Sickle cell anemia is a hereditary condition that alters the structure of the body’s red blood cells. Red blood cells in people with sickle cell anemia have defective haemoglobin molecules, which gives the cells a crescent or sickle shape. These aberrant cells have the potential to lodge themselves in tiny blood vessels, restricting oxygen and blood flow to numerous organs and resulting in pain, damage, and sometimes life-threatening consequences.

A mutation in the HBB gene, which gives instructions for producing haemoglobin, a protein that carries oxygen in the blood, results in sickle cell anemia. Haemoglobin S, the aberrant haemoglobin, has a propensity to clump and stay together, altering the structure of red blood cells and lowering their capacity to transport oxygen.

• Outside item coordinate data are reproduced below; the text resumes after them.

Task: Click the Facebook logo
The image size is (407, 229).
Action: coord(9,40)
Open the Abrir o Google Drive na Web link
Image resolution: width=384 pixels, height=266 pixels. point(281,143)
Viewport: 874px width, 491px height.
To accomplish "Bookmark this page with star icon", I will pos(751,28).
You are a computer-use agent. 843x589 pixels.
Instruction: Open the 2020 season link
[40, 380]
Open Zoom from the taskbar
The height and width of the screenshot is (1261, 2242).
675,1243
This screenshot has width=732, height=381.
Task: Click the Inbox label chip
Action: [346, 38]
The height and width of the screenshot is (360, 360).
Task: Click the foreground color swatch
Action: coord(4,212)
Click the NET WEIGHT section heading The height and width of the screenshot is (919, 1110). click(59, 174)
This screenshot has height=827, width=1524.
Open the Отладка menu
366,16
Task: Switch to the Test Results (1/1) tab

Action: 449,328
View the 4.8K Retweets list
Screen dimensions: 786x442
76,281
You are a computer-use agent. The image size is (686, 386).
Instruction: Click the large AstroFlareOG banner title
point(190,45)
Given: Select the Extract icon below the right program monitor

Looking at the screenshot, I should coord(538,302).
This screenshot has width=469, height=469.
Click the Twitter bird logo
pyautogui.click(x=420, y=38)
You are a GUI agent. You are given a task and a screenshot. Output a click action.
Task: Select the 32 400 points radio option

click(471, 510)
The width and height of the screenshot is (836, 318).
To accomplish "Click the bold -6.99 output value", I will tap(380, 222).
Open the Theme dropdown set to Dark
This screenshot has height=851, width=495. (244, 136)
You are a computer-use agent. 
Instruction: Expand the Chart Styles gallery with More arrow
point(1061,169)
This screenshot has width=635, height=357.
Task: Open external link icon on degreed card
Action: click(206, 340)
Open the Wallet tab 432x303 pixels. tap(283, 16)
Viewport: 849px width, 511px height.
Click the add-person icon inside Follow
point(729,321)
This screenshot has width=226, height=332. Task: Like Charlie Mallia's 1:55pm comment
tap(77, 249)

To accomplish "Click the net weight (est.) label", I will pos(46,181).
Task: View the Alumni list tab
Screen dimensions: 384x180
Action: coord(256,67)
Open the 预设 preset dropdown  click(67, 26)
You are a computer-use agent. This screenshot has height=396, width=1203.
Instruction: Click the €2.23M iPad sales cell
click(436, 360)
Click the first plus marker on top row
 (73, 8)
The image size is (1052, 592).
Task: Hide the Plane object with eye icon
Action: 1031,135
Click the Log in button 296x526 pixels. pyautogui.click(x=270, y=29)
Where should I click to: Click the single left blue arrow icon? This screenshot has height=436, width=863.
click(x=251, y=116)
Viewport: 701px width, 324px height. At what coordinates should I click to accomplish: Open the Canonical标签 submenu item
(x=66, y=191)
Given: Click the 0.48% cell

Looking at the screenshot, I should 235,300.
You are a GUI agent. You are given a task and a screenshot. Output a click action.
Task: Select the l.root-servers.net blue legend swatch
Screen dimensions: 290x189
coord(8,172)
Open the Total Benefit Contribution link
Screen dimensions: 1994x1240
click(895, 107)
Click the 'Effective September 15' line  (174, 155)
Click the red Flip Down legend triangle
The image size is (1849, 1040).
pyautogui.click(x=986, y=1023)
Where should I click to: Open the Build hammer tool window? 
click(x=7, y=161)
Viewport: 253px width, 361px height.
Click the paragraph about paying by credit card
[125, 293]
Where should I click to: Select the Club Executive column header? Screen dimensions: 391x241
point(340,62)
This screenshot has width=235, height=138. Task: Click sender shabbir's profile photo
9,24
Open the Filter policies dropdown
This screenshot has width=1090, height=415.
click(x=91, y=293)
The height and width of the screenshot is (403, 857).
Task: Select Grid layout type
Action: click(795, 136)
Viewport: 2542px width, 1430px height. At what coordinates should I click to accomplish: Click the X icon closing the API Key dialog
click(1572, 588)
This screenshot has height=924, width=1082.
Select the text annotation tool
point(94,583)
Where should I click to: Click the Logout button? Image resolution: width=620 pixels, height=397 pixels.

Due to the fact that sickle cell anemia is inherited, it is handed down from parents to their offspring. People of African heritage are more likely to experience it, while it can also happen to those with Hispanic, Middle Eastern, Indian, or Mediterranean ancestry.

Sickle cell anemia cannot be cured, although there are therapies to control symptoms and avoid consequences. Blood transfusions, stem cell transplants, and drugs to treat severe cases of an illness or discomfort are a few examples of these.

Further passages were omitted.